Density chart of captures-per-day. Optional cron at 9pm that nudges on low-count days. Review is the membrane between capture and mediation.
After presenting this, draw a small ASCII diagram showing how it maps onto MY project specifically, based on Phase 1. Then ask: "Want me to build this version, or do you want to swap something?"
═══════════════════════════════════════════════
PHASE 3 — BUILD (only after I confirm direction)
═══════════════════════════════════════════════
Request access tools as you need them, not all at once:
• Bash / shell execution
• Docker (for Qdrant)
• File system R/W in the working directory
• Git (commit as you go — do not push)
Build the minimum viable shape we agreed on:
• Repo scaffold: src/, scripts/, tests/, README.md, docker-compose.yml, config.json, .env.example, .gitignore
• Qdrant via Docker Compose with a named persistent volume
• FastAPI server with bearer auth, sensitivity ceilings, and the endpoints above
• config.json driving types + domains; reload on startup, exposed via /api/capture/config
• CLI shortcut script (POSTs to /capture from the shell)
• Minimal /today web page (HTML + a tiny JS for the Done button)
• MCP server exposing capture/search/recent to Claude
• Memory importers if I have prior data: Claude export, ChatGPT export — dedupe by SHA-256 content hash, support --dry-run
• Pytest tests for at least: capture happy path, sensitivity ceiling enforcement, FLASHCARD parsing, resolve flow
• Smoke test: capture a row, search for it, resolve it, confirm it drops from /recent
═══════════════════════════════════════════════
WHAT YOU DO NOT DO
═══════════════════════════════════════════════
• Do not create paid accounts on my behalf. Signup CAPTCHAs and payment flows are not reliably automatable.
• Do not edit files outside the project directory without showing me the diff first.
• Do not silently retry on failure. Surface the error and ask.
• Do not rush past Phase 1. The diagnosis IS the work.
• Do not assume my stack matches the default. Adapt.
═══════════════════════════════════════════════
WHAT YOU ASK ME FOR
═══════════════════════════════════════════════
• API keys for embedding services — I'll sign up myself
• Paths to memory exports if I want backfill
• Confirmation before any rm or destructive action
• Confirmation before adding edge nodes (those need matching hardware)
═══════════════════════════════════════════════
WHEN YOU FINISH PHASE 3
═══════════════════════════════════════════════
• Print the running MCP tool list
• Print Qdrant collection stats
• Print the smoke-test round-trip latency
• Print "next 3 moves" — voice notes, calendar/email, an edge node, daily digest cron, a second domain
• Commit. Do not push.
Begin Phase 1. Ask the first question.
The agent won't create paid accounts on your behalf. Voyage, hosting, anything with a CAPTCHA — manual. Five minutes of your time beats a brittle automation that fails the night you actually need the brain.

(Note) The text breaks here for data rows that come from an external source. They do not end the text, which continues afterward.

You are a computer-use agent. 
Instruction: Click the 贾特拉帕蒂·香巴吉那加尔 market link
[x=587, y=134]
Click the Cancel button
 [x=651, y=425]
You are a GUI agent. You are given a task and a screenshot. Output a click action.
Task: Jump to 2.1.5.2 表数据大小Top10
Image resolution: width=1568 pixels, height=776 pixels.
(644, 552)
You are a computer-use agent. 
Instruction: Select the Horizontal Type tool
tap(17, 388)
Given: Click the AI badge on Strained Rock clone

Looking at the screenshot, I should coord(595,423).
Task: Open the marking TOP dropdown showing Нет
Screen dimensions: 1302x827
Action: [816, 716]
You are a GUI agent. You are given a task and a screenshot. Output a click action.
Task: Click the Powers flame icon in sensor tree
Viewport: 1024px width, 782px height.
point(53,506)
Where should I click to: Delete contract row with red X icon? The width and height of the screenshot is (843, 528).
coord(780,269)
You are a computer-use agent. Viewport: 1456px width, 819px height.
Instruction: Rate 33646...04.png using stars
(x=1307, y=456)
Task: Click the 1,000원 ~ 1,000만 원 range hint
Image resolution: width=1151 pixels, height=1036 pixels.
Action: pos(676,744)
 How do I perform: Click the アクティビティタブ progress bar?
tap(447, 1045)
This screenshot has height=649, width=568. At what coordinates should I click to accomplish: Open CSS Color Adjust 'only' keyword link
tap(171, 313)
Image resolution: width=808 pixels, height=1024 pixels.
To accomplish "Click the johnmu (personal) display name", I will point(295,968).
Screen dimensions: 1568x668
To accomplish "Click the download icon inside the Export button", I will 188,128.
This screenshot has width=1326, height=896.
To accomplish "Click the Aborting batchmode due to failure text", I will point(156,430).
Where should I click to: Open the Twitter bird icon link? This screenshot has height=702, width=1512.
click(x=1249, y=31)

The agent won't push pages to your domain or send messages from your accounts. If something needs to leave your machine, you sign off on it.
The default uses Qdrant + Voyage + FastAPI because that's what's working. Already on Pinecone? Already on OpenAI embeddings? Already on Chroma? The agent adapts. The capture grammar and the sensitivity tiers are the asset; the tools are negotiable.
Have years of Claude or ChatGPT history? Drop the data exports in ./imports/ and the agent backfills, deduped by content hash. Idempotent. Safe to re-run.
If you're a lawyer (or a doctor, or anyone with privileged material), the privileged sensitivity tier means content gets stored without ever leaving your infrastructure. Token ceilings make leakage structurally impossible, not just policy-prevented.
Once the brain is alive, point a low-power device at it. The node holds the narrow view, the main brain holds the wide one, the pattern repeats per project. That's the part that scales to a life, not just a habit.